I. Definition

Project Overview

AirBnB is an online platform for accomodation. Since its launch in 2008, it provides now 3,000,000 lodging listings in 65,000 cities and 191 countries (source : wikipedia).

In Berlin, amongst the 17,810 registered hosts, 13% are considered as active users (the last review was done in the last 10 days). The first member registered in 2008, and there are 20,576 offers as of may 2017, 7700 being considered as active*.

In this study, we will focus on the full appartments offered on AirBnB in Europe, with a focus on Berlin.

For the context, here are some charts to understand the situation of Berlin amongst the others world-class cities in term of tourism :

active listing : listing with an availability for the next 90 days higher than zero and with at least one review in the last 60 days.

Visitors vs expenditures
AirBnB renting structure

For a population of 3,5 Millions inhabitants, Berlin has a relatively low number of active offers compared to Amsterdam (population 0,85 Millions) or Barcelona (population 1,6 Millions).

Full appartments availability coming 30 days
Full appartments prices

In term of price and availability, Berlin ranks in the average value on the european scale.

Since may 2016, the renting of full appartments is strictly regulated in Berlin : it requires an authorization from the city Authorities, In 2016, only 58 authorizations have been delivered by the city for 800 applications.

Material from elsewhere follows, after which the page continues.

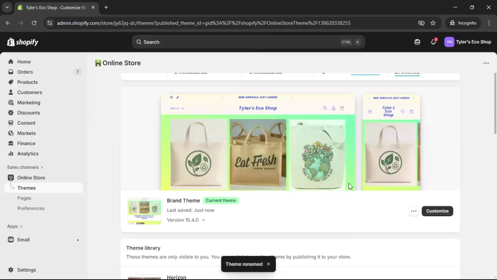Expand the Version 15.4.0 dropdown
Image resolution: width=497 pixels, height=280 pixels.
tap(203, 220)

On the chart below, we see the effect of this regulation : the numbers of listings drops, then rise again, with a similar trend for the price.

Evolution of active listings in Berlin
Evolution of prices

Then, looking at the localisation as of may 2017 :

Localization of active offers in Berlin

We observe three clusters for the multihost listings in Berlin :

• In Mitte,
• In Friedrichshain,
• In Neukoeln.

One of the consequence of the spread of such a disruptive platform is a shortage of affordable housing for the locals. InsideAirBnB, an online activist organization, regulary scraps the entire AirBnB offers for a selection of cities, including Berlin.

Using those data, we can identify professional hosts that potentially break the local regulation.

Problem Statement

Using those data, we can determine which features characterize the best professional hosts (aka multihosts), ie hosts with more than one active listing.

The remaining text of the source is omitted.